= Beginning of Section =

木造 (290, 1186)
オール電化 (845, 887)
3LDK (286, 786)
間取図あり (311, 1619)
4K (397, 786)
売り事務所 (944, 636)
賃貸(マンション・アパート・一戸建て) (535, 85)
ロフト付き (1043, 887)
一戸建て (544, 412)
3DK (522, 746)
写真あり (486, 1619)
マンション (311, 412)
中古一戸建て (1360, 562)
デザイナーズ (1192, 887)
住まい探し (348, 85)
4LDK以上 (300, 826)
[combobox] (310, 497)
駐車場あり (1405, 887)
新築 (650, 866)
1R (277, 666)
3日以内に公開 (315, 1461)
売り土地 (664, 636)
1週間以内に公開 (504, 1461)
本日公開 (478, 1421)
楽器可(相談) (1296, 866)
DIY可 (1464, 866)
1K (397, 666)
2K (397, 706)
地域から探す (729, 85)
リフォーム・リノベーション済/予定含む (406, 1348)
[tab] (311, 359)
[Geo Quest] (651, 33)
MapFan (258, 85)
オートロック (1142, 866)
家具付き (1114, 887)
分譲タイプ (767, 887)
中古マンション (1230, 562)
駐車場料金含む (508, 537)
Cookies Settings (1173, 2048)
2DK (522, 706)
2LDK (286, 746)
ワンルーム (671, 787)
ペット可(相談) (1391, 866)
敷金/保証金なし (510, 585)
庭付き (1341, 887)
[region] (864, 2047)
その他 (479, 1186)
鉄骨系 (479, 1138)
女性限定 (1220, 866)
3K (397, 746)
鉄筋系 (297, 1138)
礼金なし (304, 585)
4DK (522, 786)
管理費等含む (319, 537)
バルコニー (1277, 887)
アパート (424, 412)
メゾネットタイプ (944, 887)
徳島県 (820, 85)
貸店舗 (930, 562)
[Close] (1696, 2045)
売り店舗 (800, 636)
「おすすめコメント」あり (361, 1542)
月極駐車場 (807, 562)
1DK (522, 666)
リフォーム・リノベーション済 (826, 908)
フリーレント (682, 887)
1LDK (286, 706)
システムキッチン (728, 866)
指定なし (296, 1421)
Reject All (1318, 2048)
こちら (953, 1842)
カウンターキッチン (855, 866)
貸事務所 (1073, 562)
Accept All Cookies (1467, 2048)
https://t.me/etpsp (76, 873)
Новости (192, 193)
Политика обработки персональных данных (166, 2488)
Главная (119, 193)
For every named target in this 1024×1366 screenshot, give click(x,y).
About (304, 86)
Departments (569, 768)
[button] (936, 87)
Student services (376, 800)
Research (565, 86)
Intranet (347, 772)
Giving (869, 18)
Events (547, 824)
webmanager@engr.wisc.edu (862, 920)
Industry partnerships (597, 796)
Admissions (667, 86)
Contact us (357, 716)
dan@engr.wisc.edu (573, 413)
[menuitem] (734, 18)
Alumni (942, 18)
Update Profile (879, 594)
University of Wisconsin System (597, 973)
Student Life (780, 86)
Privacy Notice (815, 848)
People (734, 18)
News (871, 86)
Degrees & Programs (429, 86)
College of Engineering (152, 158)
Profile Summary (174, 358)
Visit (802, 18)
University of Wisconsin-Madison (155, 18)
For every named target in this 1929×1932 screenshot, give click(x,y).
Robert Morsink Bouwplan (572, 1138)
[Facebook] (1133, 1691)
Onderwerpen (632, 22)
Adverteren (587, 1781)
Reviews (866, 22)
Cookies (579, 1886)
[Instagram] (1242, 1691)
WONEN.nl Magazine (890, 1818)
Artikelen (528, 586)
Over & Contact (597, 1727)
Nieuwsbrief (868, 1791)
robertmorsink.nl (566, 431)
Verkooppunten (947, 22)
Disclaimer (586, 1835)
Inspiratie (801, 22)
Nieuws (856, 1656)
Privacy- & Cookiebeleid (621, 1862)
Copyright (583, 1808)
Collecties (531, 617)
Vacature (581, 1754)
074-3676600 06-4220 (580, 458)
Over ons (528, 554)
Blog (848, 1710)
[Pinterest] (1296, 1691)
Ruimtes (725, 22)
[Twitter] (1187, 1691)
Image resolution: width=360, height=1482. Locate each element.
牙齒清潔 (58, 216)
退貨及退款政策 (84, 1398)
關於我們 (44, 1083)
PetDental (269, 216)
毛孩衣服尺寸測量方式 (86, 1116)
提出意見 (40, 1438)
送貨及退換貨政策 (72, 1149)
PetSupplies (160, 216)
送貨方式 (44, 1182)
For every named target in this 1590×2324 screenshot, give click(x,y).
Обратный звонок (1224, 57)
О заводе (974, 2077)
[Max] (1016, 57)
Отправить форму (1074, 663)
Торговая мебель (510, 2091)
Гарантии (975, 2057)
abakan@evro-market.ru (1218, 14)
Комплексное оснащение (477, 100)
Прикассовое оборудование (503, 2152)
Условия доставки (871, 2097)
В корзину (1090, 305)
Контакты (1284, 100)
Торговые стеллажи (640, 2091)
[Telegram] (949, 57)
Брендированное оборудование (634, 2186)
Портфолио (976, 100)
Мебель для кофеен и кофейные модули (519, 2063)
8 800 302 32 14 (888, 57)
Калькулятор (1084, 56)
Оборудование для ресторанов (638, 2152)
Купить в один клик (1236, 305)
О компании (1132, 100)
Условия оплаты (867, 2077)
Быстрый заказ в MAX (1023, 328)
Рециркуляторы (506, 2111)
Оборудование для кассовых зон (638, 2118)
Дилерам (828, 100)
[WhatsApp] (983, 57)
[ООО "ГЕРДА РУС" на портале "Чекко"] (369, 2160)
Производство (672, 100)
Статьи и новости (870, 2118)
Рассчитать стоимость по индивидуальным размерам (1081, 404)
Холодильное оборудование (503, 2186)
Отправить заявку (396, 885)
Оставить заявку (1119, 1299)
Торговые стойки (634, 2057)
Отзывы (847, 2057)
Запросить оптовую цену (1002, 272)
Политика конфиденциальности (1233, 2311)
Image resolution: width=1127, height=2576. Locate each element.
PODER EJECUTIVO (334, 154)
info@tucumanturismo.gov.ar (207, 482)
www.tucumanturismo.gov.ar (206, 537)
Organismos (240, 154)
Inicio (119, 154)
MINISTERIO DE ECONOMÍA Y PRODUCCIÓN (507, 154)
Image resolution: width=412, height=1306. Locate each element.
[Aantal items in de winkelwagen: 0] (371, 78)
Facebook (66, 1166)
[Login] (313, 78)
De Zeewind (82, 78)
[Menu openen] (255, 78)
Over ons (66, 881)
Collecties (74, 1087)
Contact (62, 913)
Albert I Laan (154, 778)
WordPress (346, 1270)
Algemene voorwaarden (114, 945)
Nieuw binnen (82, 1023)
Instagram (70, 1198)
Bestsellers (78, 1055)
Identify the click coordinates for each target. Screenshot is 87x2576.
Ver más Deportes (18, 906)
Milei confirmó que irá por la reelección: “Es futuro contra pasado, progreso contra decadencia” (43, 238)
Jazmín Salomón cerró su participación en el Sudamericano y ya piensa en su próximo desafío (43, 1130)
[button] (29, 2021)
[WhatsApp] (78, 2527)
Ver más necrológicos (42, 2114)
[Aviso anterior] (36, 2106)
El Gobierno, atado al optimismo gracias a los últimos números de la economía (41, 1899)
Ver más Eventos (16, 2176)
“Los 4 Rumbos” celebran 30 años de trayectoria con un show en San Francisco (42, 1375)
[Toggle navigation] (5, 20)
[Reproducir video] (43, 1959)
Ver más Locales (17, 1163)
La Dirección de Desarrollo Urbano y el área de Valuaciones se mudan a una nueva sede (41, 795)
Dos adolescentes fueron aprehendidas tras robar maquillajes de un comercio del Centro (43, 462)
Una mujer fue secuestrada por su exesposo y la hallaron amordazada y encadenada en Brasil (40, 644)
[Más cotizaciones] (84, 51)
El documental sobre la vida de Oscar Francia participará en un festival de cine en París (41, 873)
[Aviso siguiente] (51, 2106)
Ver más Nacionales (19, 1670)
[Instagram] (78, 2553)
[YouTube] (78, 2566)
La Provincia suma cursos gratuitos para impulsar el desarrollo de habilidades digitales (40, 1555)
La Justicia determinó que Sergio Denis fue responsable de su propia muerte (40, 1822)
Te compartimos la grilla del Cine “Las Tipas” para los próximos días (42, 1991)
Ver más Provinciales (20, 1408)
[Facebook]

= End of Section =

◆ WHAT YOU WILL DO: Reproduce, exactly as they stand in the data above, the lines from the one that holds "Производство (672, 100)" to the one that holds "Ver más Eventos (16, 2176)", inclusive.

◆ ANSWER TO THE EXERCISE:
Производство (672, 100)
Статьи и новости (870, 2118)
Рассчитать стоимость по индивидуальным размерам (1081, 404)
Холодильное оборудование (503, 2186)
Отправить заявку (396, 885)
Оставить заявку (1119, 1299)
Торговые стойки (634, 2057)
Отзывы (847, 2057)
Запросить оптовую цену (1002, 272)
Политика конфиденциальности (1233, 2311)
Image resolution: width=1127, height=2576. Locate each element.
PODER EJECUTIVO (334, 154)
info@tucumanturismo.gov.ar (207, 482)
www.tucumanturismo.gov.ar (206, 537)
Organismos (240, 154)
Inicio (119, 154)
MINISTERIO DE ECONOMÍA Y PRODUCCIÓN (507, 154)
Image resolution: width=412, height=1306. Locate each element.
[Aantal items in de winkelwagen: 0] (371, 78)
Facebook (66, 1166)
[Login] (313, 78)
De Zeewind (82, 78)
[Menu openen] (255, 78)
Over ons (66, 881)
Collecties (74, 1087)
Contact (62, 913)
Albert I Laan (154, 778)
WordPress (346, 1270)
Algemene voorwaarden (114, 945)
Nieuw binnen (82, 1023)
Instagram (70, 1198)
Bestsellers (78, 1055)
Identify the click coordinates for each target. Screenshot is 87x2576.
Ver más Deportes (18, 906)
Milei confirmó que irá por la reelección: “Es futuro contra pasado, progreso contra decadencia” (43, 238)
Jazmín Salomón cerró su participación en el Sudamericano y ya piensa en su próximo desafío (43, 1130)
[button] (29, 2021)
[WhatsApp] (78, 2527)
Ver más necrológicos (42, 2114)
[Aviso anterior] (36, 2106)
El Gobierno, atado al optimismo gracias a los últimos números de la economía (41, 1899)
Ver más Eventos (16, 2176)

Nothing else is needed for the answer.